Humic acids can help alleviate the problems of depletion. Positive ions (cations) are attracted to plant roots through a negative charge. Bio Balance Media holds onto cations and presents them in such a way as to make them more available to plant roots. This process is known as chelation, a word which literally means ‘to claw’.
This truly is a battle of the charges, with the plant root charge being stronger than that of the humic substances and the clays, thus if you like, our plants can pick the pockets of humic acids like those found in Bio Balance Media, taking the ions of nutrients and also the water molecules wrapped up in the chains for themselves.
Through the process of chelation, nature is helping our plants by preventing often volatile elements, calcium, magnesium, iron and so on, from binding into forms unavailable to plants.
Just as humic acids like Bio Balance Media help maintain plant growth micronutrients in a ready state, so it is also true, that soils rich in humic acids can hold up to 40 times more water than those systems devoid of sufficient humates.
We can now see how applications of humic acids can greatly improve drought tolerance, as well as allowing our plants better access to many micronutrients, critical for the creation of enzymes etc that are needed for healthy plant growth. Bio Balance Media not only boosts the performance of our plants, but it also provides this benefit to our recently applied Root Better mycorrhizal inoculates as well.

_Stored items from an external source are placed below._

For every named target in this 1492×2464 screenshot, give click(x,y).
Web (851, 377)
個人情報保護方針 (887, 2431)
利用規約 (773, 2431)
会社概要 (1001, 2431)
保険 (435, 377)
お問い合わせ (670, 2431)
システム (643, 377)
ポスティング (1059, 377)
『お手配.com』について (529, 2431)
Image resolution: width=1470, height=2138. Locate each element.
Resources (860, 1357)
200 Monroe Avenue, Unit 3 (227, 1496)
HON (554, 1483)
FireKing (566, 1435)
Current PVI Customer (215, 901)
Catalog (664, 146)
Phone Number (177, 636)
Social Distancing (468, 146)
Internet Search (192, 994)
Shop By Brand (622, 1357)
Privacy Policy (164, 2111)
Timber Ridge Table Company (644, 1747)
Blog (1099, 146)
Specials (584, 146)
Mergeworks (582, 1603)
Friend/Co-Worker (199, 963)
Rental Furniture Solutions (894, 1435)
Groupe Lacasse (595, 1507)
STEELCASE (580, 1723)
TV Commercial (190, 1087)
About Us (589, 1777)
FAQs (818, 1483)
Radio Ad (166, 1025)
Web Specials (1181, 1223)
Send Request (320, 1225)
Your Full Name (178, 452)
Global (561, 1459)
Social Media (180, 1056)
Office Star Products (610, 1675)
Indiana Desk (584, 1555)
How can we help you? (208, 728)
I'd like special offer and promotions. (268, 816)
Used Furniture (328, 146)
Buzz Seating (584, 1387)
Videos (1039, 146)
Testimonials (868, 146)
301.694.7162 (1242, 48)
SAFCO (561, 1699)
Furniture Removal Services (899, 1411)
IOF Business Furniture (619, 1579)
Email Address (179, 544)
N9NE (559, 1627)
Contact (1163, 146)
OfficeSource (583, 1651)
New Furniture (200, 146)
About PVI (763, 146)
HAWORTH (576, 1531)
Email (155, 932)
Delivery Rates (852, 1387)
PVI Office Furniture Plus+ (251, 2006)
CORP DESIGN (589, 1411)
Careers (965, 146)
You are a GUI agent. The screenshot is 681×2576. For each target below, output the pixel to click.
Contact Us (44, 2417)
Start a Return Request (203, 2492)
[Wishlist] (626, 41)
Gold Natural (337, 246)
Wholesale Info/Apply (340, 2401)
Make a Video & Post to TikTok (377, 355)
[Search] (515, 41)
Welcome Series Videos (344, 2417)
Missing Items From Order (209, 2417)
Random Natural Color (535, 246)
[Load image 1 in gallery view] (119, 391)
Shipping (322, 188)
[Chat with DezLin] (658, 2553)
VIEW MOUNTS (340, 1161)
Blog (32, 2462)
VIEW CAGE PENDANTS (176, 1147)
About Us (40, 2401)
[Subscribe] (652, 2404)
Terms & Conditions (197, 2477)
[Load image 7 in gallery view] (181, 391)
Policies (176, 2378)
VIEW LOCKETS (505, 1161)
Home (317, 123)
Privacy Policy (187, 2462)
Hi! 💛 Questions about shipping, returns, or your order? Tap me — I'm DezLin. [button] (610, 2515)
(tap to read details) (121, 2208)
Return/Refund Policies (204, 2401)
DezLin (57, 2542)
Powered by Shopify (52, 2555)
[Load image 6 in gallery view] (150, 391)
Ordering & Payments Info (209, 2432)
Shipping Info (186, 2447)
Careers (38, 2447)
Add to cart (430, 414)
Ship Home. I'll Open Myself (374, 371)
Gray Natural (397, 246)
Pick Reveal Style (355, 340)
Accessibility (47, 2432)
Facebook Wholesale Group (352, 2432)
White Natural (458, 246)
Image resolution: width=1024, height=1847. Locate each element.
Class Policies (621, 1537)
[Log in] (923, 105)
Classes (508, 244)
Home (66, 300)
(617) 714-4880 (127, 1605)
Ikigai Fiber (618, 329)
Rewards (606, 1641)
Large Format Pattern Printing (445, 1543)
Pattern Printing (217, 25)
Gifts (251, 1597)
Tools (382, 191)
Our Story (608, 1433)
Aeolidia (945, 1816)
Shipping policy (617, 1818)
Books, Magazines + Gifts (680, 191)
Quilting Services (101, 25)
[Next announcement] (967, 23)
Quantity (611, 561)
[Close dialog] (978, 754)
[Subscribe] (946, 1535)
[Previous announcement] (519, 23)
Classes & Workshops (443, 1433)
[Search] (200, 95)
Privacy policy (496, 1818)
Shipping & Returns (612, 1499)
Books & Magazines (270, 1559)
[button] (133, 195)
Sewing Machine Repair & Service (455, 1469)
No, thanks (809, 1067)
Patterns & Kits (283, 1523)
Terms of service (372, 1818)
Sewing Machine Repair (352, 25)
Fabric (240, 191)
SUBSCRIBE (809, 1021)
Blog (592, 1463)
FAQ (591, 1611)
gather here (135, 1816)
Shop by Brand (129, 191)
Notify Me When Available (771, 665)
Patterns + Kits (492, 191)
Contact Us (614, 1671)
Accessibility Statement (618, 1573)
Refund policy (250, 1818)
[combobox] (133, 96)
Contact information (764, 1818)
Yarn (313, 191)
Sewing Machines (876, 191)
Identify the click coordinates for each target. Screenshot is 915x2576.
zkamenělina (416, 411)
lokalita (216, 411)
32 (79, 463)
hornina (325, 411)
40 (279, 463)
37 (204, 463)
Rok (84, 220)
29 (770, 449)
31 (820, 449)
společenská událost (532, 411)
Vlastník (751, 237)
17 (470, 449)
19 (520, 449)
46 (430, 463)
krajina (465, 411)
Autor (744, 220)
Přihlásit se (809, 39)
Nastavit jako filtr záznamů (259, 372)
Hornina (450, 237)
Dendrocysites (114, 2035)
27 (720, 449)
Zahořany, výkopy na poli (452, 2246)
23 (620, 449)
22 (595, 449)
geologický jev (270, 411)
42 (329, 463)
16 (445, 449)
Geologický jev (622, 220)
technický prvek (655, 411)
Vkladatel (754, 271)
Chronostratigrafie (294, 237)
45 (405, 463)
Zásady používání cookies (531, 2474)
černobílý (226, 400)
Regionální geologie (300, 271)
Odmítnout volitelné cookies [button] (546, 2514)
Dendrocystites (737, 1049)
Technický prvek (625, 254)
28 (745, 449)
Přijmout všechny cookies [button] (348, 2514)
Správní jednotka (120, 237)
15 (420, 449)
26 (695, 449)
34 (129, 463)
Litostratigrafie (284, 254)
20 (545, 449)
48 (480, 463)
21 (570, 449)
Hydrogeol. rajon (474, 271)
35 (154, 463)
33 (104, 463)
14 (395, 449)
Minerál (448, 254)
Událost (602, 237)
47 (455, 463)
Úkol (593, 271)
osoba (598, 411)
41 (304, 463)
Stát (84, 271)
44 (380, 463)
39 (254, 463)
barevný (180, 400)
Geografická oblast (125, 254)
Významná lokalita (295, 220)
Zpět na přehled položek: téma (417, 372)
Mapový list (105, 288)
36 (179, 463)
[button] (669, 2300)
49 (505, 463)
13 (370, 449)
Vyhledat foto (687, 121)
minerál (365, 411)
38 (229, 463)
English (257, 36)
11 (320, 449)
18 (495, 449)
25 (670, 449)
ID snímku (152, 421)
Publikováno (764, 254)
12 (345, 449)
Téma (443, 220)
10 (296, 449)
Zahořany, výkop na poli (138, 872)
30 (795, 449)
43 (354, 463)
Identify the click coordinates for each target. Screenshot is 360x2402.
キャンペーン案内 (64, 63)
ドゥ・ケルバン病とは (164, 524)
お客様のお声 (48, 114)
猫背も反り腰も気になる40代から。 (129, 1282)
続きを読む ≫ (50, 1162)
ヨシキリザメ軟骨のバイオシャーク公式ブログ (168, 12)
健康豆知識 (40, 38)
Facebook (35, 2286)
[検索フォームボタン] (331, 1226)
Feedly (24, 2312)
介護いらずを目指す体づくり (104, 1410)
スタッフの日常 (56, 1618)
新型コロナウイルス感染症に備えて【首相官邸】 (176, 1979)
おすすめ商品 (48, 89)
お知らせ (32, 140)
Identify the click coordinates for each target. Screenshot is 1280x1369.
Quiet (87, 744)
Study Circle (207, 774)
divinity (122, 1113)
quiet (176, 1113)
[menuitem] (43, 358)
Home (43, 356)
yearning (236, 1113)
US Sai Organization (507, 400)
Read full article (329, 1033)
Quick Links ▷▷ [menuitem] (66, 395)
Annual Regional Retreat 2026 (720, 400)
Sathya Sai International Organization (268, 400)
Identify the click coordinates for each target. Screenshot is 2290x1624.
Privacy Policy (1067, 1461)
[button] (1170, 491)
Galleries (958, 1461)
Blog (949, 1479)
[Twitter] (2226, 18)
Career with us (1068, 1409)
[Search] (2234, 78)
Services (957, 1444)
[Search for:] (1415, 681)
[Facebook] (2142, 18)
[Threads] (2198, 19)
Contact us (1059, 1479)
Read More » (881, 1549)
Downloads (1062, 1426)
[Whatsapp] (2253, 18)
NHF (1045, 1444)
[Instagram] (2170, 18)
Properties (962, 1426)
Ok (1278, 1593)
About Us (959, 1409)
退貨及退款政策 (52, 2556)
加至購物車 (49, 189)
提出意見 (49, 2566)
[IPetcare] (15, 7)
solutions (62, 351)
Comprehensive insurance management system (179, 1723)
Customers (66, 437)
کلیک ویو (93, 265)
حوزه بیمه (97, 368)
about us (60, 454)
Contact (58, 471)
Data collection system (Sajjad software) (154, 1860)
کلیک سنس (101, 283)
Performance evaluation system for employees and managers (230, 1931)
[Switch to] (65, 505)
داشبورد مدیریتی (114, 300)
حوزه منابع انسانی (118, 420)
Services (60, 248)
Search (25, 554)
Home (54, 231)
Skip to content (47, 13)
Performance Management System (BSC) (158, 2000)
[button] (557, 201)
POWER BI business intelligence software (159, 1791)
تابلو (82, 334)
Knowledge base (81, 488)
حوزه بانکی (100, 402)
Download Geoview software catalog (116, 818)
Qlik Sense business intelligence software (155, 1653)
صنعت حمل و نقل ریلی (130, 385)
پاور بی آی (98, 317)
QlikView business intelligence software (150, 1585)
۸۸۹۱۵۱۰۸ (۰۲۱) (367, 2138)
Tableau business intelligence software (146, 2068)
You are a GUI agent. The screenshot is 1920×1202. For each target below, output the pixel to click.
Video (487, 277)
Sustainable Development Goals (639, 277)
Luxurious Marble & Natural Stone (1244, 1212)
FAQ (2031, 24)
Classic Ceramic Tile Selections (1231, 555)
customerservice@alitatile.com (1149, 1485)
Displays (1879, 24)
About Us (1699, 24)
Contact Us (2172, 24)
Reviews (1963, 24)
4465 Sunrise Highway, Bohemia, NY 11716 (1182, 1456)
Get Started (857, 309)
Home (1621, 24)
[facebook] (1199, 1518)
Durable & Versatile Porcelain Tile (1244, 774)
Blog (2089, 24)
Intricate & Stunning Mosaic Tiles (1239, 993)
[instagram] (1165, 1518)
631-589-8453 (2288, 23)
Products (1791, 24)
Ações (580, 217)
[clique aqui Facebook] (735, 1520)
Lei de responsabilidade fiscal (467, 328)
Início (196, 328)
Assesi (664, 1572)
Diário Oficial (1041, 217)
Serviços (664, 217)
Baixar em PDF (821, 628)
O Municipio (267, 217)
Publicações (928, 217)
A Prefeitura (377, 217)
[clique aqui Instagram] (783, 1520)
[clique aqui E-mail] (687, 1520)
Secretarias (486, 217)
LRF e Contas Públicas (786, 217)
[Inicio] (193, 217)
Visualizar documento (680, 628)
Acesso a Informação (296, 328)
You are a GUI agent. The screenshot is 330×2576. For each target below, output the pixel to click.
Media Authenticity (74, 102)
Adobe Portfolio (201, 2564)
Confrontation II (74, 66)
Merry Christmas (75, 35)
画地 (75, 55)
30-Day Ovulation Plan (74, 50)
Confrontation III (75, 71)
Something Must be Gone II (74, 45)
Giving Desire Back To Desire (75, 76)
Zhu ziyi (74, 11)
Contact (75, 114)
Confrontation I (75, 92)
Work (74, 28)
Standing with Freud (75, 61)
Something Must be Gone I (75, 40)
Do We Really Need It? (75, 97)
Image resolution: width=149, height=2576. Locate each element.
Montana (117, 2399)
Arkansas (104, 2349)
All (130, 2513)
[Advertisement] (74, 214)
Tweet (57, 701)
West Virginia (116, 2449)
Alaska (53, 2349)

As mentioned previously, compost and other sources of decomposing organic matter are not an efficient way to build soil humus levels in certain conditions. In high heat, high moisture, compost rapidly decomposes and leaves its minerals behind, releasing carbon into the atmosphere as CO2. Humic substances such as Bio Balance Media and Foliar, on the other hand, are stable, long lasting biomolecules.
If you need to fix or rehabilitate a soil, increase its nutrient holding capacity, improve its structure and porosity and improve water availability, & thereby making that soil healthier for all plants, roots, microorganisms, then you can depend on Bio Balance Media and Bio Balance Foliar.
When used in conjunction with Root Better, Bio Media Pro, as an integral part of our range of dual purpose liquid biostimulants and plant nutrients, becomes part of a powerful, naturally based system that has been the basis of soil construction since the dawn of time
There are literally hundreds of research papers found online to help uncover the full science behind applications of living biology and critical soil substances like Bio Balance Media reference its application on clays and other soil types.
Each of our products could form the basis of a book on their own and in this blog we have only just scratched the surface. In time we will of course cover each product and any conditions they favour in more detail, but for now, happy growing.